If you are comparing this with wearable alerts, the same logic applies. An Apple Watch apnea notification, a ring trend, or a mattress signal may be enough to justify a conversation, but not enough to choose treatment on your own. For that comparison, see our breakdown of Apple Watch sleep apnea notifications. If you are deciding between bed sensors, watches, rings, and under-mattress devices, our sleep monitoring form-factor guide may be more useful than comparing raw marketing claims.
What not to do with a reassuring result
The most dangerous use of this technology is not overreacting to a concerning signal. It is using a normal-looking signal to dismiss symptoms that still point toward sleep apnea.

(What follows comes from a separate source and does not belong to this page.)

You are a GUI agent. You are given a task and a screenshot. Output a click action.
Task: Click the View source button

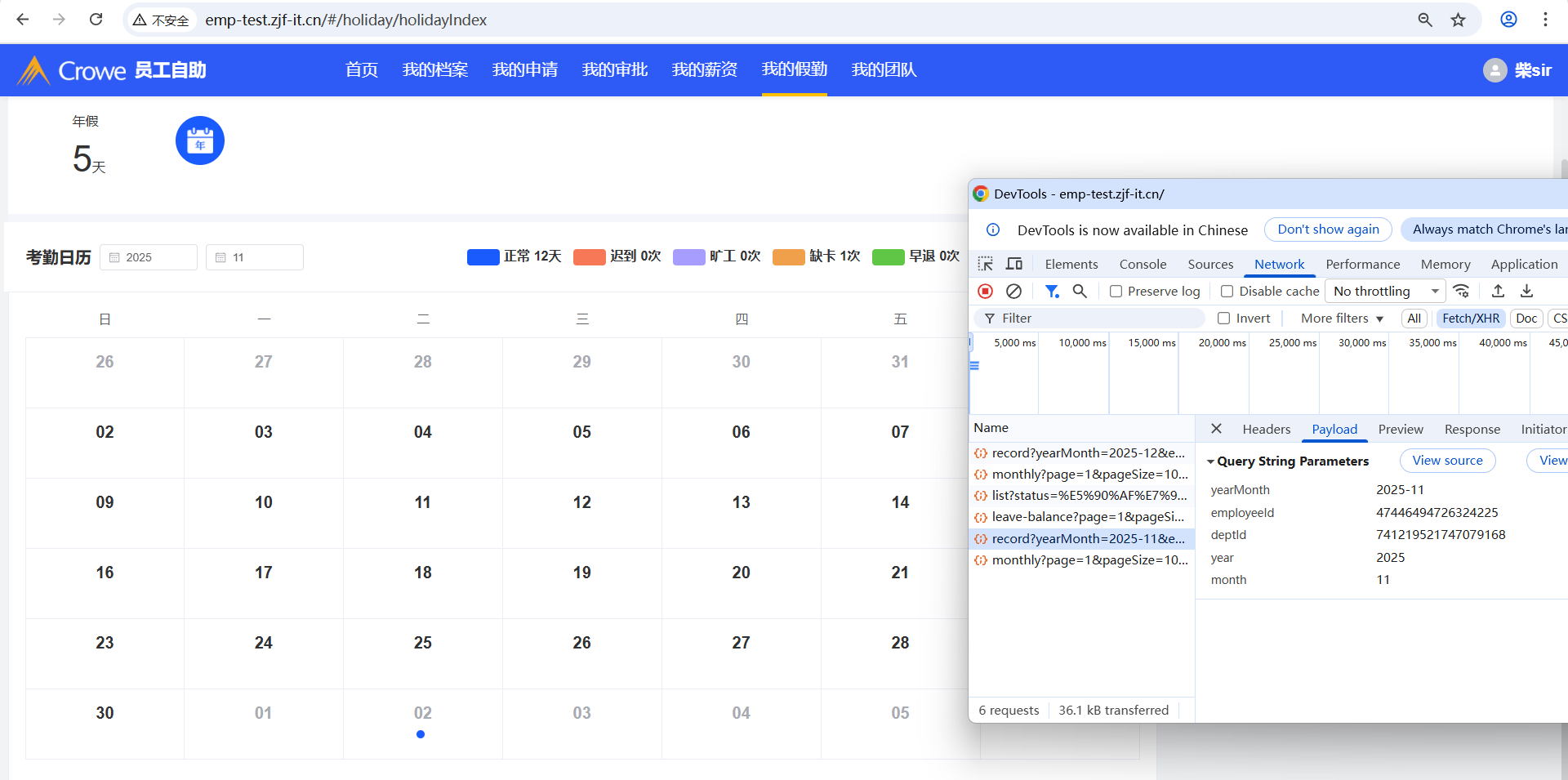(x=1447, y=461)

That is where the 76% sensitivity figure matters again.[1] In the study, the bed did not catch every moderate-to-severe case. A person with persistent symptoms, a partner who observes breathing pauses, or a clinician who is concerned should not let a consumer bed result close the question.
It is reasonable to use the bed’s passive monitoring as a nudge. It is reasonable to bring trend screenshots or notes to an appointment. It is not reasonable to decide that snoring and choking awakenings are harmless because the app did not make the problem look urgent.
After a clinician is involved, behavior changes such as avoiding alcohol near bedtime, treating nasal obstruction, weight management when appropriate, and positional strategies may enter the conversation. If position seems relevant to your symptoms, start with what the evidence says about sleeping position and sleep apnea— but do that as part of follow-up, not as a substitute for testing when symptoms are significant.
The practical verdict
The Sleep Number smart bed has better apnea evidence than most consumer sleep-tech claims. The 2025 validation study shows that its built-in BCG sensors and algorithm can identify moderate-to-severe sleep apnea reasonably well against polysomnography, with performance that is promising for a zero-burden screening signal.[1]
The same evidence also sets the boundary. The study was single-night and in-lab, the apnea work has not yet been validated across many real-world nights at home, the research was company-funded and company-conducted, and the product is not a diagnostic replacement. A Sleep Number smart bed may be useful as an early warning sign, especially for someone who would otherwise do nothing. A concerning pattern should lead to a clinician, a home sleep apnea test, or polysomnography rather than self-diagnosis or self-reassurance.
References
- Validating a smart bed against polysomnography for sleep apnea detection — Nature Scientific Reports, 2025.
- Performance Evaluation of a Smart Bed Technology against Polysomnography — PMC9002520, 2022.
- Do Sleep Trackers Really Work? — Johns Hopkins Medicine.